Differentiation is key to keeping things fresh, and “All Those Friendly People” is fairly distinct in that regard; it’s quite tough to compare it to any other reputable piece of music. A synth that vaguely parallels a classy harpsichord in combination with the smashing of a proudly noisy high hat allows this 2012 cult jam to stand alone in a weird space between alternative rock and a ballroom waltz. Lead singer Brian James resembles the star of a poetry slam, successfully but barely forcing syllables into the waning moments every verse as if the message matters more than the supporting music.

This is certainly one of the stranger videos you’ll watch all week.
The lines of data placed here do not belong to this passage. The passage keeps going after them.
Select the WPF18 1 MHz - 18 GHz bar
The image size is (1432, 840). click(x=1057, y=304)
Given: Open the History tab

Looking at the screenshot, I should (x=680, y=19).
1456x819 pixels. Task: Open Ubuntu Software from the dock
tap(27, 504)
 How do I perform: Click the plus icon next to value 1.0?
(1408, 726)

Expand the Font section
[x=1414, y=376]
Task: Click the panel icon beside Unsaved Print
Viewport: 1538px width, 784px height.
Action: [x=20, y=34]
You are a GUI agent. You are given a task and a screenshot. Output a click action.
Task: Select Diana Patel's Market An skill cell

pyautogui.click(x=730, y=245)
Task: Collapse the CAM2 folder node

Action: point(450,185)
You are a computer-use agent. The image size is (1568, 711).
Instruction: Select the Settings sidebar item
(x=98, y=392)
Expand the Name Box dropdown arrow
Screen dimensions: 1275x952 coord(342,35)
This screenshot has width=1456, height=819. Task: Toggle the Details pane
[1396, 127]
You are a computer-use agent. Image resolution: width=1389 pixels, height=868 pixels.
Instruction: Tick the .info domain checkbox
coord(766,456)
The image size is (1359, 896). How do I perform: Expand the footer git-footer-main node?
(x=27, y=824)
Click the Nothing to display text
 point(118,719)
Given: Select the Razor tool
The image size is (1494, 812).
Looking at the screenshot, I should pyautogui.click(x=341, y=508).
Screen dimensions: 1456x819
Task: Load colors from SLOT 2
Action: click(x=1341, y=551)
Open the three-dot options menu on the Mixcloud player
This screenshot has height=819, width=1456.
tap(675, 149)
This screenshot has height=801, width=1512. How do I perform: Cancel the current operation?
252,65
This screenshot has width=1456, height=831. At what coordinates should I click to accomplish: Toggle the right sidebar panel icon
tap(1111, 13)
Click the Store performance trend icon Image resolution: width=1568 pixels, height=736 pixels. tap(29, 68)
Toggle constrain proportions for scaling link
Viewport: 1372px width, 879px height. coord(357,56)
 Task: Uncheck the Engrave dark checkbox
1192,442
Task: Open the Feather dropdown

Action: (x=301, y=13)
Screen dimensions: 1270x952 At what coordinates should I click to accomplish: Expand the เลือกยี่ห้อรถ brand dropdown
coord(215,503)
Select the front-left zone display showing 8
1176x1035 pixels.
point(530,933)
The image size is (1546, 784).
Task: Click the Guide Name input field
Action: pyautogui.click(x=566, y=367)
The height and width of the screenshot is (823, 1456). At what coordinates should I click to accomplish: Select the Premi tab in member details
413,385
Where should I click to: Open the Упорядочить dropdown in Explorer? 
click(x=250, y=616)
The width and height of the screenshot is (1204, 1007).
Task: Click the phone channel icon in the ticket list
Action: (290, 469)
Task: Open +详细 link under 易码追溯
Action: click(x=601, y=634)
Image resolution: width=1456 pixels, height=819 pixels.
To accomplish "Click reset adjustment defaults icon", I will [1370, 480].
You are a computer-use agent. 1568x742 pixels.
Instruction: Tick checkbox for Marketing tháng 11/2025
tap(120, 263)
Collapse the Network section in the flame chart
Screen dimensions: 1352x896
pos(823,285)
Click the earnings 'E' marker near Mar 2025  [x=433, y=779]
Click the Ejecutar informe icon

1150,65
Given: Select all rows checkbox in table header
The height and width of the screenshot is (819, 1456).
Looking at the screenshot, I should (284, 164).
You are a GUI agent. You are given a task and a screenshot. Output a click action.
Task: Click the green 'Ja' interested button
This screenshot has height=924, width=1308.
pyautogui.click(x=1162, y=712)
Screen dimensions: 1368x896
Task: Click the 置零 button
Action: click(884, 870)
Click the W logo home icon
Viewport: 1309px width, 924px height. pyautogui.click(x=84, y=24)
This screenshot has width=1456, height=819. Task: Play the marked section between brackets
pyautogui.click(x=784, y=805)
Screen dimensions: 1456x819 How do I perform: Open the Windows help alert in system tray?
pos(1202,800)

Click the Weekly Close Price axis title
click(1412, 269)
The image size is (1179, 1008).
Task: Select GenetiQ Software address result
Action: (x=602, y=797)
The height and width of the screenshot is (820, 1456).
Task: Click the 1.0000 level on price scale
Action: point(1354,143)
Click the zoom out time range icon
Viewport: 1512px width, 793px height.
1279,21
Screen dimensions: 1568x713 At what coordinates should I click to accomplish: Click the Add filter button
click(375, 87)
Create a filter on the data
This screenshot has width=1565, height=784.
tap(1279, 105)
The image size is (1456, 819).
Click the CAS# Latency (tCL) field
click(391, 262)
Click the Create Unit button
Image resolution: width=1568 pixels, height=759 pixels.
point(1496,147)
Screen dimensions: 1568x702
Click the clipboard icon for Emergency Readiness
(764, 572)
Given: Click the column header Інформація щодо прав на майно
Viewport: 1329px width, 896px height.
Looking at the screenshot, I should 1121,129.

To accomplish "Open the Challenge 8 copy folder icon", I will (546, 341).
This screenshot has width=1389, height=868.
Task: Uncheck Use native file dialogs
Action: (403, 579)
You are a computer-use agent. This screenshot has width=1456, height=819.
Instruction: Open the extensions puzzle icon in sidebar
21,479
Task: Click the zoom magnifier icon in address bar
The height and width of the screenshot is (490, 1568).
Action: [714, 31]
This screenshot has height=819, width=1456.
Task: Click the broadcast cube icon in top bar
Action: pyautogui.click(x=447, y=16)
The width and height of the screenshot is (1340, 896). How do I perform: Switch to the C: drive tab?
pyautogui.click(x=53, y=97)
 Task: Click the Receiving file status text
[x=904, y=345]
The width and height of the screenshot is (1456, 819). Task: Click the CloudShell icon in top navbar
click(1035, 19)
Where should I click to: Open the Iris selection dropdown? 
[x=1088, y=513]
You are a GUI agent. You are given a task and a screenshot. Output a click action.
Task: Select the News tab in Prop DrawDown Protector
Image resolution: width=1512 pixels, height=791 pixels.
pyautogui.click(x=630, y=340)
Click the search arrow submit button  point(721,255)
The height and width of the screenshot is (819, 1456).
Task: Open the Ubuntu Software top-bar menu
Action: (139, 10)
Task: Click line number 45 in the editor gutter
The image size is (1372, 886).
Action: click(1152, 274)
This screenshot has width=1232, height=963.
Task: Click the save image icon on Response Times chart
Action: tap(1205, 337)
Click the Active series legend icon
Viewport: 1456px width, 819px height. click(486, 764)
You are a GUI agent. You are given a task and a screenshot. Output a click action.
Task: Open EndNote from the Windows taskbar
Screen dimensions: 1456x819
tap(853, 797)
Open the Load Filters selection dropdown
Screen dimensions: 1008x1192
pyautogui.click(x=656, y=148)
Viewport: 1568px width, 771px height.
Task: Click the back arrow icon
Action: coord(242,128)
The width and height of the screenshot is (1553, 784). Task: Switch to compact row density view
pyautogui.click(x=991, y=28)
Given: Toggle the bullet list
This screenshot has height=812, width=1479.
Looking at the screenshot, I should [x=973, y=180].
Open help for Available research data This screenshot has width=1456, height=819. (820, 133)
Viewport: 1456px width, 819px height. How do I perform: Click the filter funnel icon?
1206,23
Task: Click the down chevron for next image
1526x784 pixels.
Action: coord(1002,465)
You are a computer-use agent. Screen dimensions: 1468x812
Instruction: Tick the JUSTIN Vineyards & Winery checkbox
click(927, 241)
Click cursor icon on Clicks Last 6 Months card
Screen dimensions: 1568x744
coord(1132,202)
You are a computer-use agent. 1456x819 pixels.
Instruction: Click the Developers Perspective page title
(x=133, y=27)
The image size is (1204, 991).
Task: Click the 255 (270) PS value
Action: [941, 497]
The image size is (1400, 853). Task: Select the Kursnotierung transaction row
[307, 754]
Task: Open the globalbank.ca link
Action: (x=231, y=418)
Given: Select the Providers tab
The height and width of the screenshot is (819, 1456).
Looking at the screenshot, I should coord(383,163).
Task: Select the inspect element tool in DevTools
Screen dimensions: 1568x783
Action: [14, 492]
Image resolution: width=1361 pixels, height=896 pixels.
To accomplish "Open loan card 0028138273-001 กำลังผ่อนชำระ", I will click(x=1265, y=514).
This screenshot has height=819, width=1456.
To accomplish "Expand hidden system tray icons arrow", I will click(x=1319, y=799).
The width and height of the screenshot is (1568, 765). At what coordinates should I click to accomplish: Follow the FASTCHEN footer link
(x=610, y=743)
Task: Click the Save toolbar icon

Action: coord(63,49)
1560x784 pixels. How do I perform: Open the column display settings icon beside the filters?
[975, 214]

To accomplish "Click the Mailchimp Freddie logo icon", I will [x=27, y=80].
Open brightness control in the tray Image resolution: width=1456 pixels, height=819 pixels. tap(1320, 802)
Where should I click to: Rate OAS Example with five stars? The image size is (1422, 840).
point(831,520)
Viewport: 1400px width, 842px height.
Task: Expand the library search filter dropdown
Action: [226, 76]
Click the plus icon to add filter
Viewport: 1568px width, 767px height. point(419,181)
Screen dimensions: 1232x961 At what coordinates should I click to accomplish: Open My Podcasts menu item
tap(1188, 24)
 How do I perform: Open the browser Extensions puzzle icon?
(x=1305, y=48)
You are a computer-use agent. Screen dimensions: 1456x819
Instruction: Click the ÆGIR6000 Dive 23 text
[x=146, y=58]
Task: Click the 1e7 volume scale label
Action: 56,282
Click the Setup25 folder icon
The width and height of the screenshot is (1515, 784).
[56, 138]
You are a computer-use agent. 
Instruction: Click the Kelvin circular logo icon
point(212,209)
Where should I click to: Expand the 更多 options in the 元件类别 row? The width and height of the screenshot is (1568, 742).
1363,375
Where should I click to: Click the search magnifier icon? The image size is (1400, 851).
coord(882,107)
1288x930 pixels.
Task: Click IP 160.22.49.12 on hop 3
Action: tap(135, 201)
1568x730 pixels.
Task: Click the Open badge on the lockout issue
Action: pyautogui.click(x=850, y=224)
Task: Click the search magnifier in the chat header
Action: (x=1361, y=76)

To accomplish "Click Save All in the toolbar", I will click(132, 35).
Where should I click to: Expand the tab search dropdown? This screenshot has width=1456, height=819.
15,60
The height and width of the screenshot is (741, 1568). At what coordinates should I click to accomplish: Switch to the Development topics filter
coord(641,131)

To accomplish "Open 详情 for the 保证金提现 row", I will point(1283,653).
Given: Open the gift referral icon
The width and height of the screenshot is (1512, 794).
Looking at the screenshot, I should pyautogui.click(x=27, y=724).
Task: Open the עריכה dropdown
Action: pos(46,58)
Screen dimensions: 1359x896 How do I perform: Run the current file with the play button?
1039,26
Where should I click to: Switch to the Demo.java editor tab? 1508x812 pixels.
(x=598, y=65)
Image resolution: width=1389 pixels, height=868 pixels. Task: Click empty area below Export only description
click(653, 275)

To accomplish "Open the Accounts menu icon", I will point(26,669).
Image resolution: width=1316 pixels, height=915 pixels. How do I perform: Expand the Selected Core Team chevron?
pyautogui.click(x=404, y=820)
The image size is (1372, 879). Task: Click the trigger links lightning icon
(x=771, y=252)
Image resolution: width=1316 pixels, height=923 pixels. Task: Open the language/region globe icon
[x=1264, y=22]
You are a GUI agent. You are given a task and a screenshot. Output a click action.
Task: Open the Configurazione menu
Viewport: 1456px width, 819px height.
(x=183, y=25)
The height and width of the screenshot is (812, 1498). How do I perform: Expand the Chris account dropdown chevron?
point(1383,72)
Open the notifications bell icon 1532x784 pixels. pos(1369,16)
Multiple theories exist as to what Funeral Suits is trying to promote in this visual representation of “All Those Friendly People”, but I think it’s meant to intentionally contrast from the lyrical message. The lyrics tell a tale of a man’s unconditional love for a woman that he also rues as a pop culture-obsessed, chain-smoking, stone-hearted has-been that refuses to answer his phone calls (ironic that he’s still calling). In the juxtaposed video, man’s unnatural parading of a woman as an object leaves her to attempt an escape in a necessarily desperate attempt to regain her autonomy. The song and video do share a surface level connection however, has Brain James explains that both “document the age-old battle between the oppressor and the oppressed.” Oh Brian James, you’re such a romantic.